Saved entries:
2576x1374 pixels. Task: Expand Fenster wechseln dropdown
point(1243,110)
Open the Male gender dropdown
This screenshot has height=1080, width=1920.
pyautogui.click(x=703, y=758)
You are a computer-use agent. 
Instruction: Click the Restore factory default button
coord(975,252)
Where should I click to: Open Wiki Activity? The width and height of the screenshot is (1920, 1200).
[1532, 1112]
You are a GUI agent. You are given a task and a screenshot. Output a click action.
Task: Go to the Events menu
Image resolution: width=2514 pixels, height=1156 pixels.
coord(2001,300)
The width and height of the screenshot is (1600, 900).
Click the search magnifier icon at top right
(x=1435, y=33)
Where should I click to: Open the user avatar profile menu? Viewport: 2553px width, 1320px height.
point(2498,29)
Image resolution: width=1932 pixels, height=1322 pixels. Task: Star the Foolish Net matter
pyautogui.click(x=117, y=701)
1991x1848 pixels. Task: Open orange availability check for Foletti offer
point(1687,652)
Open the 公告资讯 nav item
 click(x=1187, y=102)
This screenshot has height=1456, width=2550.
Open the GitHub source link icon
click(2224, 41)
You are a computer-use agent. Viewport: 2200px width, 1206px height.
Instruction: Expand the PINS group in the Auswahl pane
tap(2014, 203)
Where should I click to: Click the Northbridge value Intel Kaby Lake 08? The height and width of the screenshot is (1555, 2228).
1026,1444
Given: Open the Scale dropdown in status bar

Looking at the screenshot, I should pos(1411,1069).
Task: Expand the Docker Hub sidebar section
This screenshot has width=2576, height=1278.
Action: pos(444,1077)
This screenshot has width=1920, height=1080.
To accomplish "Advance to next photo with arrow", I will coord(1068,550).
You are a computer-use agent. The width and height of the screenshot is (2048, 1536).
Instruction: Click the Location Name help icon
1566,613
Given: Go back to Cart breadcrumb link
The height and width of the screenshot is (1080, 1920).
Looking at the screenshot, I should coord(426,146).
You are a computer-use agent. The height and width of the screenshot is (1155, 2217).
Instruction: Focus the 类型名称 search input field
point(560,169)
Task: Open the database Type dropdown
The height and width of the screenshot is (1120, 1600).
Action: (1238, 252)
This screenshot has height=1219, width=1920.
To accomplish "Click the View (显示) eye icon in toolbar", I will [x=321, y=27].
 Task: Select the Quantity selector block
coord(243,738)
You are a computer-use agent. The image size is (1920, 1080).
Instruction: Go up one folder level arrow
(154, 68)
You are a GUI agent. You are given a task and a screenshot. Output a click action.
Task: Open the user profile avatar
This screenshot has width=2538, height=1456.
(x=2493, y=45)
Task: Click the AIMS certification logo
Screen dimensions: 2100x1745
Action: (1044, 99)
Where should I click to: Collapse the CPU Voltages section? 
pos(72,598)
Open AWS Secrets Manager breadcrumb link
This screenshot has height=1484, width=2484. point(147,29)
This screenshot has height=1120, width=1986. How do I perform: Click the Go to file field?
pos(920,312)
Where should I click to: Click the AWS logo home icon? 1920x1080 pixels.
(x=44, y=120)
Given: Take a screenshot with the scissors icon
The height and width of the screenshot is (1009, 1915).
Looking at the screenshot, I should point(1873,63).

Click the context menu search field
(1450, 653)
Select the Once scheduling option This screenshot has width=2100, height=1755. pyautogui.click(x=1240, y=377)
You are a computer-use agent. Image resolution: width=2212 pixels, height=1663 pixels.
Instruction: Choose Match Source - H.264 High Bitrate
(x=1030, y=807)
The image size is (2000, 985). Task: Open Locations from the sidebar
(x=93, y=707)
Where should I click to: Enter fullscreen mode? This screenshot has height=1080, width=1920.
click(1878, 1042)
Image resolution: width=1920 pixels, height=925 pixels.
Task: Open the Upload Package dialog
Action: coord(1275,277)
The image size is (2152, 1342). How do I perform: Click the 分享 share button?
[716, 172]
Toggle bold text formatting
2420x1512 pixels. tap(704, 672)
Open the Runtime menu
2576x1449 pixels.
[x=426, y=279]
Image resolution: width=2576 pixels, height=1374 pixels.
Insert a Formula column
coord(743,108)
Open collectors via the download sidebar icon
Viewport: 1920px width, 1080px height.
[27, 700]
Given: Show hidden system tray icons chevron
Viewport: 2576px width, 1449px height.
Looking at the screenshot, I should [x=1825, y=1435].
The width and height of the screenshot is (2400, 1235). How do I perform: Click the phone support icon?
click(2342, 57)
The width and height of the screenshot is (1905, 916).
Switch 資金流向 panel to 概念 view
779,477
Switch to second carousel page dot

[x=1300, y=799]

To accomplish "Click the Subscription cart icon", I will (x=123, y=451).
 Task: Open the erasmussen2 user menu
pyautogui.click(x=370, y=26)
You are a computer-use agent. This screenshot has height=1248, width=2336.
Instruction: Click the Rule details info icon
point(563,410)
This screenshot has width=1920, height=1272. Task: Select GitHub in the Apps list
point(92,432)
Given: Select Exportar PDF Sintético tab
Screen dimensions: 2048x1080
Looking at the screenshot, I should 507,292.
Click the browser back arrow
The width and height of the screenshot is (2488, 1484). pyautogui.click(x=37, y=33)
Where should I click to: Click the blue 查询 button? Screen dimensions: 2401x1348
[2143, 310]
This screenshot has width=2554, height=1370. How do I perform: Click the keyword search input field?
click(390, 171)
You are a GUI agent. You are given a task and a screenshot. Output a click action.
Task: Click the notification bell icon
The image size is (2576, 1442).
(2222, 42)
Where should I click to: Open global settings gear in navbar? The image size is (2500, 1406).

- What you will do -
Could you copy every record above exactly as written?

- Solution -
2576x1374 pixels. Task: Expand Fenster wechseln dropdown
point(1243,110)
Open the Male gender dropdown
This screenshot has height=1080, width=1920.
pyautogui.click(x=703, y=758)
You are a computer-use agent. 
Instruction: Click the Restore factory default button
coord(975,252)
Where should I click to: Open Wiki Activity? The width and height of the screenshot is (1920, 1200).
[1532, 1112]
You are a GUI agent. You are given a task and a screenshot. Output a click action.
Task: Go to the Events menu
Image resolution: width=2514 pixels, height=1156 pixels.
coord(2001,300)
The width and height of the screenshot is (1600, 900).
Click the search magnifier icon at top right
(x=1435, y=33)
Where should I click to: Open the user avatar profile menu? Viewport: 2553px width, 1320px height.
point(2498,29)
Image resolution: width=1932 pixels, height=1322 pixels. Task: Star the Foolish Net matter
pyautogui.click(x=117, y=701)
1991x1848 pixels. Task: Open orange availability check for Foletti offer
point(1687,652)
Open the 公告资讯 nav item
 click(x=1187, y=102)
This screenshot has height=1456, width=2550.
Open the GitHub source link icon
click(2224, 41)
You are a computer-use agent. Viewport: 2200px width, 1206px height.
Instruction: Expand the PINS group in the Auswahl pane
tap(2014, 203)
Where should I click to: Click the Northbridge value Intel Kaby Lake 08? The height and width of the screenshot is (1555, 2228).
1026,1444
Given: Open the Scale dropdown in status bar

Looking at the screenshot, I should pos(1411,1069).
Task: Expand the Docker Hub sidebar section
This screenshot has width=2576, height=1278.
Action: pos(444,1077)
This screenshot has width=1920, height=1080.
To accomplish "Advance to next photo with arrow", I will coord(1068,550).
You are a computer-use agent. The width and height of the screenshot is (2048, 1536).
Instruction: Click the Location Name help icon
1566,613
Given: Go back to Cart breadcrumb link
The height and width of the screenshot is (1080, 1920).
Looking at the screenshot, I should coord(426,146).
You are a computer-use agent. The height and width of the screenshot is (1155, 2217).
Instruction: Focus the 类型名称 search input field
point(560,169)
Task: Open the database Type dropdown
The height and width of the screenshot is (1120, 1600).
Action: (1238, 252)
This screenshot has height=1219, width=1920.
To accomplish "Click the View (显示) eye icon in toolbar", I will [x=321, y=27].
 Task: Select the Quantity selector block
coord(243,738)
You are a computer-use agent. The image size is (1920, 1080).
Instruction: Go up one folder level arrow
(154, 68)
You are a GUI agent. You are given a task and a screenshot. Output a click action.
Task: Open the user profile avatar
This screenshot has width=2538, height=1456.
(x=2493, y=45)
Task: Click the AIMS certification logo
Screen dimensions: 2100x1745
Action: (1044, 99)
Where should I click to: Collapse the CPU Voltages section? 
pos(72,598)
Open AWS Secrets Manager breadcrumb link
This screenshot has height=1484, width=2484. point(147,29)
This screenshot has height=1120, width=1986. How do I perform: Click the Go to file field?
pos(920,312)
Where should I click to: Click the AWS logo home icon? 1920x1080 pixels.
(x=44, y=120)
Given: Take a screenshot with the scissors icon
The height and width of the screenshot is (1009, 1915).
Looking at the screenshot, I should point(1873,63).

Click the context menu search field
(1450, 653)
Select the Once scheduling option This screenshot has width=2100, height=1755. pyautogui.click(x=1240, y=377)
You are a computer-use agent. Image resolution: width=2212 pixels, height=1663 pixels.
Instruction: Choose Match Source - H.264 High Bitrate
(x=1030, y=807)
The image size is (2000, 985). Task: Open Locations from the sidebar
(x=93, y=707)
Where should I click to: Enter fullscreen mode? This screenshot has height=1080, width=1920.
click(1878, 1042)
Image resolution: width=1920 pixels, height=925 pixels.
Task: Open the Upload Package dialog
Action: coord(1275,277)
The image size is (2152, 1342). How do I perform: Click the 分享 share button?
[716, 172]
Toggle bold text formatting
2420x1512 pixels. tap(704, 672)
Open the Runtime menu
2576x1449 pixels.
[x=426, y=279]
Image resolution: width=2576 pixels, height=1374 pixels.
Insert a Formula column
coord(743,108)
Open collectors via the download sidebar icon
Viewport: 1920px width, 1080px height.
[27, 700]
Given: Show hidden system tray icons chevron
Viewport: 2576px width, 1449px height.
Looking at the screenshot, I should [x=1825, y=1435].
The width and height of the screenshot is (2400, 1235). How do I perform: Click the phone support icon?
click(2342, 57)
The width and height of the screenshot is (1905, 916).
Switch 資金流向 panel to 概念 view
779,477
Switch to second carousel page dot

[x=1300, y=799]

To accomplish "Click the Subscription cart icon", I will (x=123, y=451).
 Task: Open the erasmussen2 user menu
pyautogui.click(x=370, y=26)
You are a computer-use agent. This screenshot has height=1248, width=2336.
Instruction: Click the Rule details info icon
point(563,410)
This screenshot has width=1920, height=1272. Task: Select GitHub in the Apps list
point(92,432)
Given: Select Exportar PDF Sintético tab
Screen dimensions: 2048x1080
Looking at the screenshot, I should 507,292.
Click the browser back arrow
The width and height of the screenshot is (2488, 1484). pyautogui.click(x=37, y=33)
Where should I click to: Click the blue 查询 button? Screen dimensions: 2401x1348
[2143, 310]
This screenshot has width=2554, height=1370. How do I perform: Click the keyword search input field?
click(390, 171)
You are a GUI agent. You are given a task and a screenshot. Output a click action.
Task: Click the notification bell icon
The image size is (2576, 1442).
(2222, 42)
Where should I click to: Open global settings gear in navbar? The image size is (2500, 1406).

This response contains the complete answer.